First record, DNA identification and morphometric characterization of Pacific oyster, Crassostrea gigas (Thunberg, 1793) in the southern Black Sea

AYDIN M., Biltekin D., Breugelmans K., Backeljau T.

BIOINVASIONS RECORDS, vol.10, no.4, pp.838-852, 2021 (SCI-Expanded) identifier identifier

  • Publication Type: Article / Article
  • Volume: 10 Issue: 4
  • Publication Date: 2021
  • Doi Number: 10.3391/bir.2021.10.4.08
  • Journal Indexes: Science Citation Index Expanded (SCI-EXPANDED), Scopus, BIOSIS, CAB Abstracts, Environment Index, Veterinary Science Database, Directory of Open Access Journals
  • Page Numbers: pp.838-852
  • Keywords: invasive species, bivalve, introduced, morphology, MARINE MOLLUSKS, LENGTH-WEIGHT, GROWTH, MAGALLANA
  • Istanbul Technical University Affiliated: Yes


This paper reports on the first record of the Pacific oyster, Crassostrea gigas (Thunberg, 1793), in the southern Black Sea, based on a sample of 235 specimens collected from rocky shores 23 km west of the city of Ordu, northern Turkey.
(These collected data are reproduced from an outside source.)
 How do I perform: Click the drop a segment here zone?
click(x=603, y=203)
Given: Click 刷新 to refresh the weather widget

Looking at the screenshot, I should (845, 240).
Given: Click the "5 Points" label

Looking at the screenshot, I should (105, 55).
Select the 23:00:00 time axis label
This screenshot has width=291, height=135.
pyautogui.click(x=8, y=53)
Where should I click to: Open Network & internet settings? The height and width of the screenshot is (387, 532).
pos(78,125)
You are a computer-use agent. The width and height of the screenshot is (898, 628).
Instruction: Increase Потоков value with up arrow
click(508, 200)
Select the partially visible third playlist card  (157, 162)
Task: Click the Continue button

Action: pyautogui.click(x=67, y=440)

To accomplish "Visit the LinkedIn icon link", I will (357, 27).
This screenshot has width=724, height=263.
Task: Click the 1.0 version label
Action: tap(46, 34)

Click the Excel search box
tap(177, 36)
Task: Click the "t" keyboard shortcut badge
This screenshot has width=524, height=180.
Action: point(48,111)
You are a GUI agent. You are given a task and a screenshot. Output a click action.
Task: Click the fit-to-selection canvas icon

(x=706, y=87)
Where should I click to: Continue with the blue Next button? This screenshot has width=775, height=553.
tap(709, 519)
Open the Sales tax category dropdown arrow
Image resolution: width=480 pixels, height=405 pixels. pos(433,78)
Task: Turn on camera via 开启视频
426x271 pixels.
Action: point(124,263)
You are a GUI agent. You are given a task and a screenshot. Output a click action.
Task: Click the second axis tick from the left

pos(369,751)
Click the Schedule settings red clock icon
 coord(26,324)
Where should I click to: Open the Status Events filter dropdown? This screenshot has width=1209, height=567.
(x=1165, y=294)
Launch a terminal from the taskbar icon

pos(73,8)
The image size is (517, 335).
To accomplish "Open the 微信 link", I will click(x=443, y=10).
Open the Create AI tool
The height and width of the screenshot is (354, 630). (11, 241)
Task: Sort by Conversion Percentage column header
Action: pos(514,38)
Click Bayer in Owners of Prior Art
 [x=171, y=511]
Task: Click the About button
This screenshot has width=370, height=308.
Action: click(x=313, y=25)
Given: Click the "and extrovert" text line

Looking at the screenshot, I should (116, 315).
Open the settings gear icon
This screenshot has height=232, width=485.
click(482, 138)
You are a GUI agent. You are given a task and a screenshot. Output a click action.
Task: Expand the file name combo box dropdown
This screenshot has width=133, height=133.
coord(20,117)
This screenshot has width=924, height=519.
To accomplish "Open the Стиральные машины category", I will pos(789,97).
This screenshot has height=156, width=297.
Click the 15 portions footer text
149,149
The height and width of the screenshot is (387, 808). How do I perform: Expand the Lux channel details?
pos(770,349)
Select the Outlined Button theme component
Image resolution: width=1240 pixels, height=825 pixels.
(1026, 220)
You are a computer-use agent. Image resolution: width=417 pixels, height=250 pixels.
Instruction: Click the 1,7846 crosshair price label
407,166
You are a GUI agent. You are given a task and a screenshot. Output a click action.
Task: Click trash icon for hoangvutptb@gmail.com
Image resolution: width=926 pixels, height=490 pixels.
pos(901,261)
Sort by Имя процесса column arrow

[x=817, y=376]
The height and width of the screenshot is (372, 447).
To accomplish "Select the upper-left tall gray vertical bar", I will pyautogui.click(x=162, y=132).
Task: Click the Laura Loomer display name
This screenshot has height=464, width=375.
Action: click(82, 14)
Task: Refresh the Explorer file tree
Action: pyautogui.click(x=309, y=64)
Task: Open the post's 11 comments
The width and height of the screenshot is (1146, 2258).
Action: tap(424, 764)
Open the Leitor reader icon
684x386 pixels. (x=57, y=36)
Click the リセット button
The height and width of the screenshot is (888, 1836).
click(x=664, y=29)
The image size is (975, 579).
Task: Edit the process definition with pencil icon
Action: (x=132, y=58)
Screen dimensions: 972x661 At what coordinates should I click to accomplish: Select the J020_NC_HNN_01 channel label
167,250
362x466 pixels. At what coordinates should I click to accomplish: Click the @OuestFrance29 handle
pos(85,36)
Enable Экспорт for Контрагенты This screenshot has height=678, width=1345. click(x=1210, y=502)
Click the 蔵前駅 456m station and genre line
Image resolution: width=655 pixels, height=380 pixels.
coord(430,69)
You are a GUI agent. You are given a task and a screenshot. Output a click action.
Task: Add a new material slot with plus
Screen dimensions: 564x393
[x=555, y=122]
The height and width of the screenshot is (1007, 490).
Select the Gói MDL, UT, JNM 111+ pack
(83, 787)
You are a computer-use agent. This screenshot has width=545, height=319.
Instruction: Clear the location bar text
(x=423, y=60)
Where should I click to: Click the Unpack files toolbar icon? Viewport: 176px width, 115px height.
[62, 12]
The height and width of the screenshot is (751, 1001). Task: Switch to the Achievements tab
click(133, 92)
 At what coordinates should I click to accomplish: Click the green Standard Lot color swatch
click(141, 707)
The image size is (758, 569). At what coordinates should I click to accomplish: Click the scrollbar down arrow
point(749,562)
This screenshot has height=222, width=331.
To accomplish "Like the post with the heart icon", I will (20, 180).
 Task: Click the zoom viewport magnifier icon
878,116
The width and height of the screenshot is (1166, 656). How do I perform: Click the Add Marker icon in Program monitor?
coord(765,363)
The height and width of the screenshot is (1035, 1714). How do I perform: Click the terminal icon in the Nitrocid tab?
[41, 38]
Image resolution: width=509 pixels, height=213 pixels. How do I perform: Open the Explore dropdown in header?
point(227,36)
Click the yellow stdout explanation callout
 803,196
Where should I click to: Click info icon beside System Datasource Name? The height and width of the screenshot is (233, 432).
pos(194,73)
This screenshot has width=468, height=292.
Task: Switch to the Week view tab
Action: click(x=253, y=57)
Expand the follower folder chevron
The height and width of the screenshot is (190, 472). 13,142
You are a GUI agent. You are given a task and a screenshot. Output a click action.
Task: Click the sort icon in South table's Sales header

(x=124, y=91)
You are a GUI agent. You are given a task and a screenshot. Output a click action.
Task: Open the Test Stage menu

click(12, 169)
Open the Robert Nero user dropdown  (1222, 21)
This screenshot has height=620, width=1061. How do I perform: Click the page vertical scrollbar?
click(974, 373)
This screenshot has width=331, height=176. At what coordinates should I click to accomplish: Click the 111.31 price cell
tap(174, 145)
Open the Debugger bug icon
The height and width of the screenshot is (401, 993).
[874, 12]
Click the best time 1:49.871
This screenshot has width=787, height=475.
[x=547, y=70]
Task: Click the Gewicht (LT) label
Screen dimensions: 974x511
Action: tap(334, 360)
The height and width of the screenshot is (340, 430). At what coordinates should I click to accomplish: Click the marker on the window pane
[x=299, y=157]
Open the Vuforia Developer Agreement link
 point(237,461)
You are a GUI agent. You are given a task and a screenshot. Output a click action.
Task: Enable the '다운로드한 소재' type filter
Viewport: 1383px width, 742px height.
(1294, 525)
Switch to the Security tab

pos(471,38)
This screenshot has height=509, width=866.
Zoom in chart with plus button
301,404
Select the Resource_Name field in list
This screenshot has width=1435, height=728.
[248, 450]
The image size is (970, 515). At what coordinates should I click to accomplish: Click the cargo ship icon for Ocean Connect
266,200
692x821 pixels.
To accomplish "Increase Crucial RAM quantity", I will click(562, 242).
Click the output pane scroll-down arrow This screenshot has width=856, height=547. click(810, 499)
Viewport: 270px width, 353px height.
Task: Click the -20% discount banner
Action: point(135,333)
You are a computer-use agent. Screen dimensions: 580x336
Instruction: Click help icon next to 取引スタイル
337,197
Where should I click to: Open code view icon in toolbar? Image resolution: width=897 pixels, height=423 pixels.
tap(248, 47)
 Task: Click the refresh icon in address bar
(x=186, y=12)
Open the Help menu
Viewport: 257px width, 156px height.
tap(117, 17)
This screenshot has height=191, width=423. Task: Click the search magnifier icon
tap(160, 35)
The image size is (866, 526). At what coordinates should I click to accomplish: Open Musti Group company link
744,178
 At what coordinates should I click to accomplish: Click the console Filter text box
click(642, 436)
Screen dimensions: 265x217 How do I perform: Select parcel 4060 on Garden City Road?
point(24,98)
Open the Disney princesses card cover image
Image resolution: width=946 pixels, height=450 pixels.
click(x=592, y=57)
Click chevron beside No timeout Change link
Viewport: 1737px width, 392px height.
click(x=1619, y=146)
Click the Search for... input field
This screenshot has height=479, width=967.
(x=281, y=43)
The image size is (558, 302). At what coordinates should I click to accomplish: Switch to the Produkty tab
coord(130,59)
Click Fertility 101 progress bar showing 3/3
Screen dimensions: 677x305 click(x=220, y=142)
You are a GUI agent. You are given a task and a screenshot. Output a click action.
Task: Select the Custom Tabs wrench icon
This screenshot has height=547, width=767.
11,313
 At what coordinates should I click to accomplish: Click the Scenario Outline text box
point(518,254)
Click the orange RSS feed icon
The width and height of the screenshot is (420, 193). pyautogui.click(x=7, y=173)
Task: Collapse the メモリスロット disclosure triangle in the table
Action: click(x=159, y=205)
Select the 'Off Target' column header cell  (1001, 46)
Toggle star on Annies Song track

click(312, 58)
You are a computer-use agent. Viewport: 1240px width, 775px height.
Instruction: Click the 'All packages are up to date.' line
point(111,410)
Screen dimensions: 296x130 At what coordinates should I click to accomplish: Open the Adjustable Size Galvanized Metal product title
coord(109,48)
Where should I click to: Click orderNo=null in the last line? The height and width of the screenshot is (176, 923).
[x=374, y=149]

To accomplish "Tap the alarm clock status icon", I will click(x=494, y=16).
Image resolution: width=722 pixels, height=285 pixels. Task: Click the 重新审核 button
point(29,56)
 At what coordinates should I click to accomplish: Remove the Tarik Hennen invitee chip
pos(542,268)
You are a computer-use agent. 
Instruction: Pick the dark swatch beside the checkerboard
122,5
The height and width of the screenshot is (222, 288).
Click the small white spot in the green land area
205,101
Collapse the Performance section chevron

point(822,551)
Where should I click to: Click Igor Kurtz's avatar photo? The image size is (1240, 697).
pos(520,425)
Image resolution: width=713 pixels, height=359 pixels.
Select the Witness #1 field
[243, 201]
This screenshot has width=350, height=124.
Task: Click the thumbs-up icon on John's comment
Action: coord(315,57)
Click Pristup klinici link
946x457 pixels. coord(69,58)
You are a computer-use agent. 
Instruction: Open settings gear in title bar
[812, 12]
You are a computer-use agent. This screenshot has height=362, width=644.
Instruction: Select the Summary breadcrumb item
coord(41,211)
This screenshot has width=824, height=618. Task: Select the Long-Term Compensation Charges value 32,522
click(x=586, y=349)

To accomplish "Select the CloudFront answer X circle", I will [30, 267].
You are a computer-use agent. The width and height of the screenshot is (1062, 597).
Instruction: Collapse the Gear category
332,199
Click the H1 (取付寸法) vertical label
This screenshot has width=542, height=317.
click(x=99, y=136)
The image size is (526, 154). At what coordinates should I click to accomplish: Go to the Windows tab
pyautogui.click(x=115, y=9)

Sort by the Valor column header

Species identification was confirmed by nucleotide sequencing of two mitochondrial gene fragments, viz. COI and 16S rRNA in five individual oysters. Analyses of mitochondrial cytochrome oxidase I (COI) sequences from southern Black Sea coastlines suggest that all samples were Pacific oyster, Crassostrea gigas. In addition, this study provides the first analysis of length-weight relationships (LWR) for C. gigas collected from the southern Black Sea. The relationship between mean shell length (SL) and mean total weight (W) was SL = 0.0143W(1.6662) (r(2) = 0.6589). The specimens were morphometrically characterized as follows: mean shell length (SL) 59.57 +/- 13.65 mm (range: 24.09-98.17 mm), mean shell width (SWi) 28.05 +/- 6.91 mm (range: 10.50-50.87 mm), mean total weight (W), 13.62 +/- 5.03 g (range: 0.78-36.89 g), and mean meat weight of 1.5 +/- 0.90 g (range: 0.01-5.83 g). The relationships between the morphometric parameters suggested negative allometric growth. According to the results, C. gigas has created breeding populations on the Turkish Coasts, becoming the dominant species on some hard substrate, including rocky bottoms and large rocks used as fill locally to gain more land in the coastal area.